Which brings me to what I really want to write about -- the NCAA Tournament.

How confident are we that it'll remain untouched?

CBS and Turner have a contract to broadcast the NCAA Tournament through 2032. So we should be cool for a decade, I guess. But if the Big Ten and SEC are indeed super-sized leagues pushing a combined 50 members when that contract expires, how crazy is it to think the SEC and Big Ten could grab another league or two -- or not -- and offer networks a postseason tournament featuring nothing but schools from those leagues? Does it sound any crazier than UCLA and Rutgers being in the same conference?

Obviously not.

I recently asked a television executive about the possibility of something like this happening, and he more or less told me it would probably be more lucrative but likely be an inferior product because, just about everybody agrees, one of the things that makes the NCAA Tournament special is how all the teams from all 32 leagues have access to it. Without that, you never get Saint Peter's over Kentucky. Or George Mason to the Final Four. Or Dunk City. Or Davidson's Steph Curry becoming a star by bouncing through the bracket.

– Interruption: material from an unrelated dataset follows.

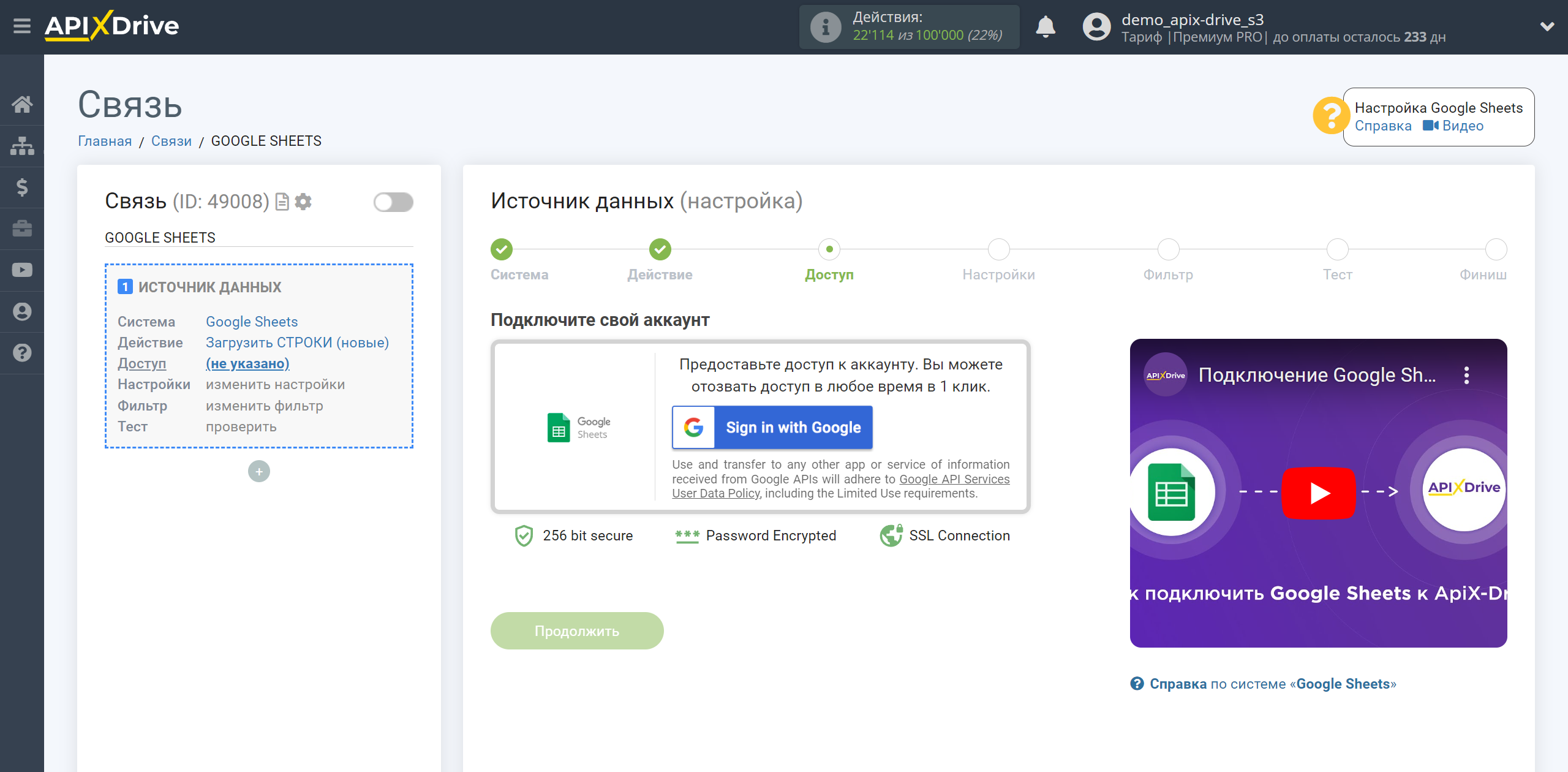Image resolution: width=1568 pixels, height=772 pixels.
Task: Toggle the connection enable/disable switch
Action: (x=393, y=202)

But the only thing I heard is "more lucrative."

That scares me.

Because nearly every decision the decision-makers have made when it comes to seismic changes in college athletics in recent years has been motivated by money with little regard for anything else. So while I've heard many make the case that the one thing you cannot do is mess with the NCAA Tournament because an NCAA Tournament without all 32 conferences would ruin what is arguably the best postseason tournament in American sports, I guess my question is this: What if messing with the NCAA Tournament -- and by "messing with the NCAA Tournament" I mean basically replacing it with a gigantic Big Ten/SEC Tournament that determines the "national champion" -- is more lucrative for the Big Ten and SEC?

Would they mess with it then?

Before you answer, remember, SEC commissioner Greg Sankey has already floated the idea of an SEC-only postseason tournament in football -- and if he's willing to put ending the CFP as we know it on the table, I can't imagine he's unwilling to put ending the NCAA Tournament as we know it on the table. He doesn't strike me as the sentimental type. Big Ten commissioner Kevin Warren doesn't either.

They're just money chasers now being chased by money chasers.

This week, it was USC and UCLA. Soon, more will follow suit.

Exactly how it all shakes out is impossible to predict. But nothing seems safe anymore. Not the Pac-12. Not the Big 12. Not the ACC. Not geographical rivalries, traditions or even a 68-team NCAA Tournament featuring access for all that leads to Peacocks upsetting Wildcats and creates underdog moments that matter.